Bits & Pieces 2012-07-19

Links and things that I’ve run across recently.

You MUST Have an Opinion

I love Weird Al, but I’ll fight to the death your right not to care one way or the other!

The Onion told a heartbreaking story a whole month ago about one peaceable gentleman who was intimidated by his so-called friends into actually having an opinion on Weird Al.

Shocking! That this could happen in America!

Of course, if the story wasn’t about Weird Al, I wouldn’t have mentioned it at all, seeing as how big of a groupie I am.

The Higgs Boson Explained in Comic

Also from the “That is sooo yesterday’s news!” files, if you still don’t understand the Higgs Boson, this animated comic might help. Or maybe not. But it’ll likely entertain you, anyhow.

No One Is Posting Bad Rumors about You (Probably)

I should really mention this, because it’s been biting too many of my Twitter followed lately. For the record, if you receive a message via Twitter claiming that someone is posting rumors about you or saying terrible things about you or anything of that sort, with a link to click on, it’s a phishing attack. (I just hope that no one actually is posting bad rumors about you, and your friends aren’t trying to warn you.)

When you click on the link, your browser is taken to a page that looks an awful lot like Twitter—so much that you might not notice the subtle differences—which asks you to login to Twitter. The idea is that you’ll enter your Twitter username and password. Then the attacker uses that information to crack into your account and add an app to it that warns all your friends—because you apparently are too insensitive to do it yourself—that someone is posting really bad rumors about them, too.

If you’ve already been bitten by this scam, change your Twitter password immediately, and revoke access for the rogue app so that it won’t be able to spam your friends anymore.

(I now feel a greater need to finish that post on the importance of using a password safe, and why you should use unique random passwords for every online account you have.)

The Kid with the Red Legs

I’ve finally gotten to back-email from a month ago. (But that’s not why most of the bits here are a month out of date.) In my inbox I ran across this story by Ari Galper that I just had to share. What happened when his son’s hip popped out of its socket? A truly inspirational story.

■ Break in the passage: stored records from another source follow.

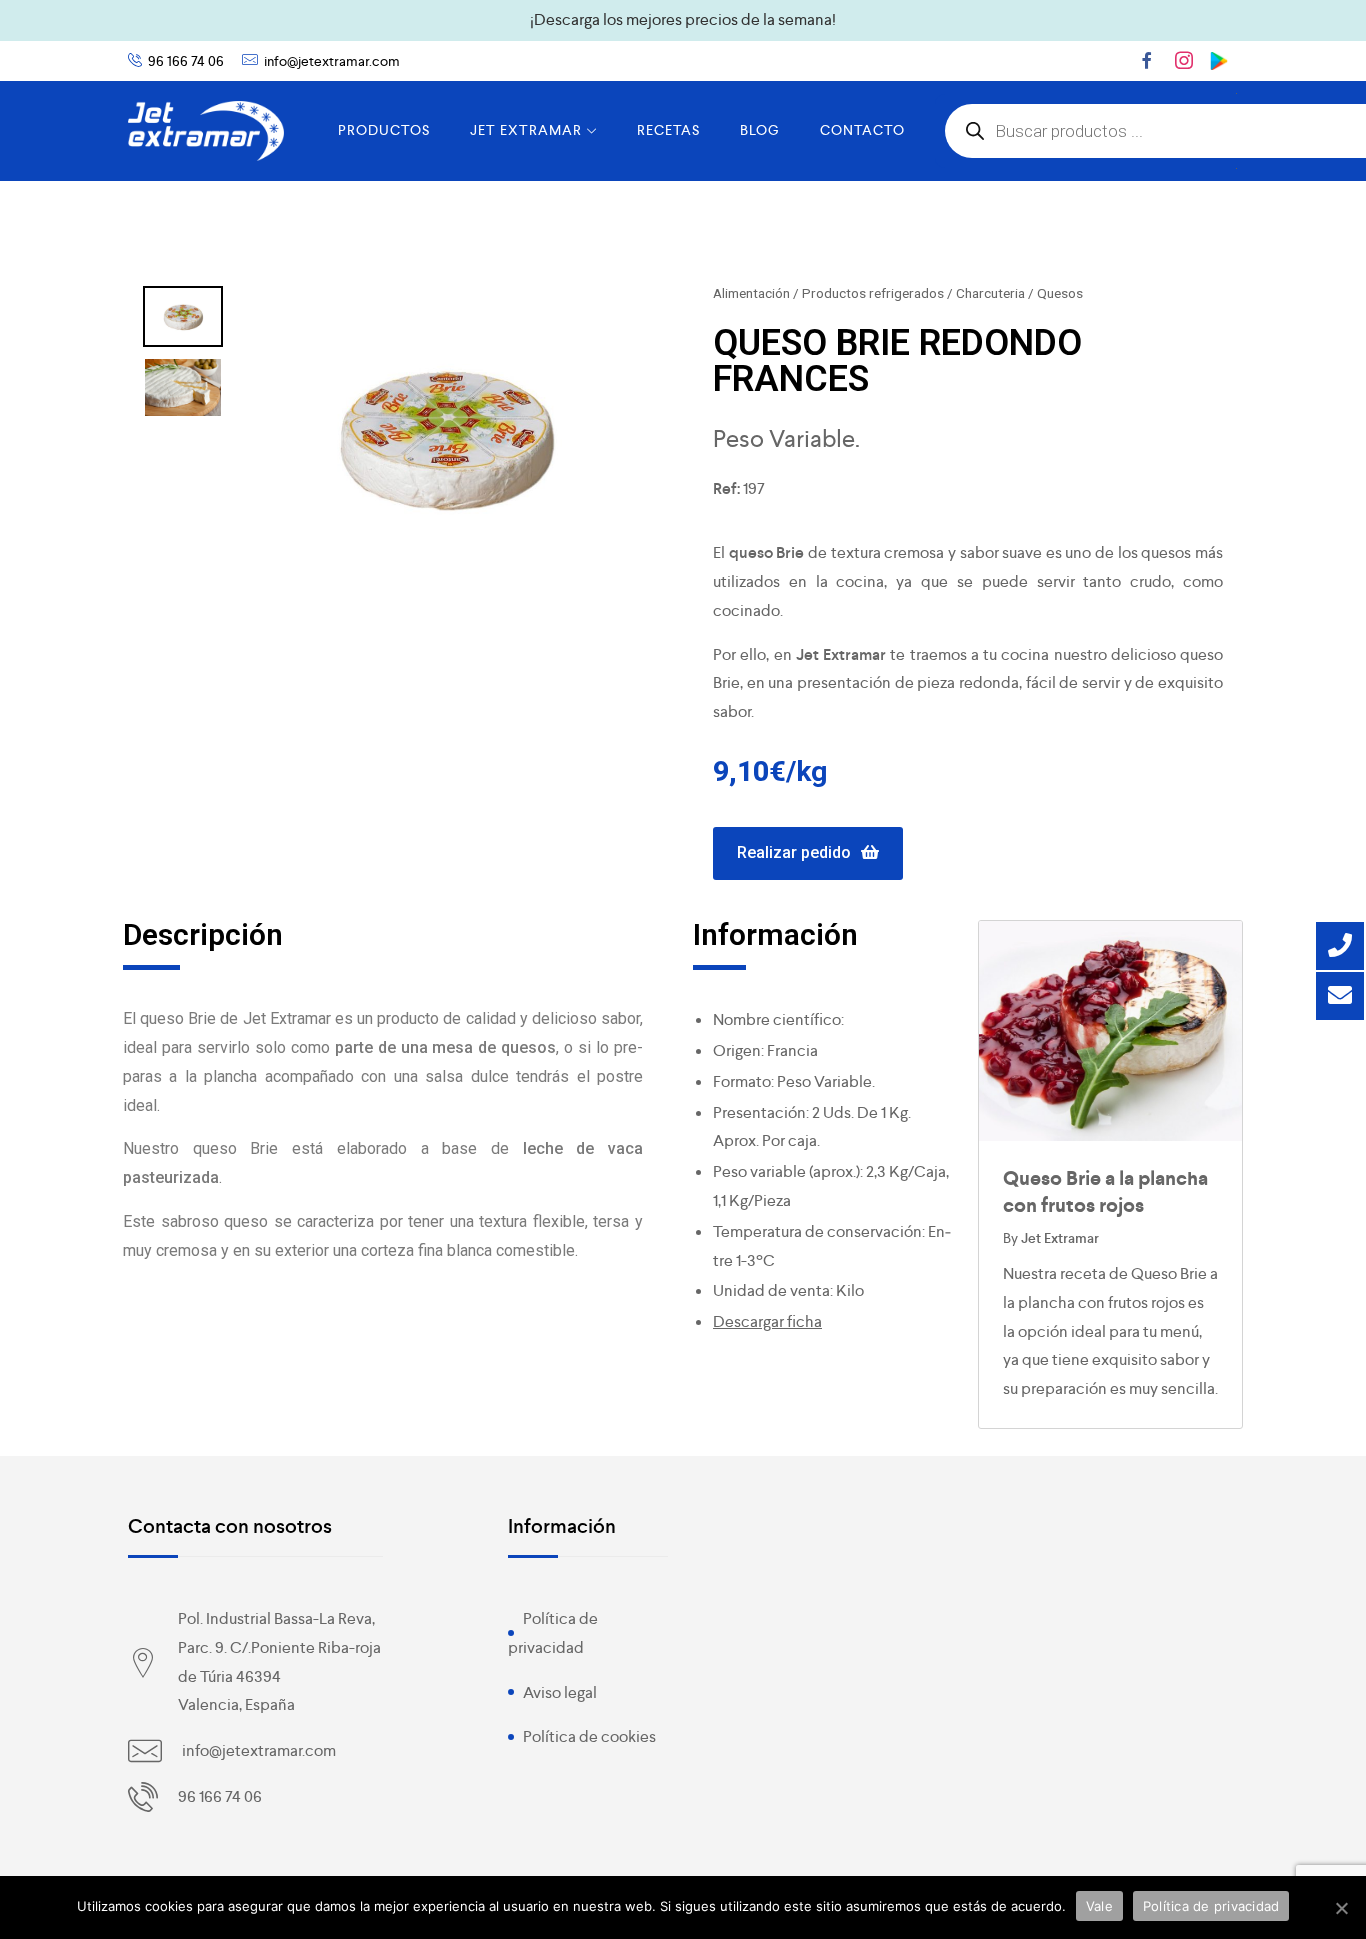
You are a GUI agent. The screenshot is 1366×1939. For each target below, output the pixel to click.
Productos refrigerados (873, 293)
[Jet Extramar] (206, 131)
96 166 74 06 (186, 61)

The Heart, the Mind, and the Gut

I’ve begun substituting the word gut for heart in common conversation. When you say someone “feels something in his heart,” or he’s “following his heart,” what does that really mean?

In ancient times, the heart was the seat of the intellect. So whenever you read in the Bible about the heart doing something or motivating someone, that’s a metaphorical reference to a person’s intellect, what we today might call “logic.”

That’s not what we mean today when we talk about the heart. What we really mean is the seat of the emotions, the passions, what the ancients called “the belly,” the gut. Moreover, phrases like “from the heart” have become such clichés, I’m not sure they really holds any metaphorical impact anymore.

So I’m going back to the verbiage of the ancients in part, and adopting modern verbiage in part. Rather than talking about “the heart,” which no one seems to really understand, I now talk about thinking something in your mind and feeling it in your gut, the two parts of our consciousness.

Today’s Quote

I’m often asked: Why did Spock smile and limp in the first Star Trek pilot? The answer: I was told to smile by the director, to limp by Gene Roddenberry.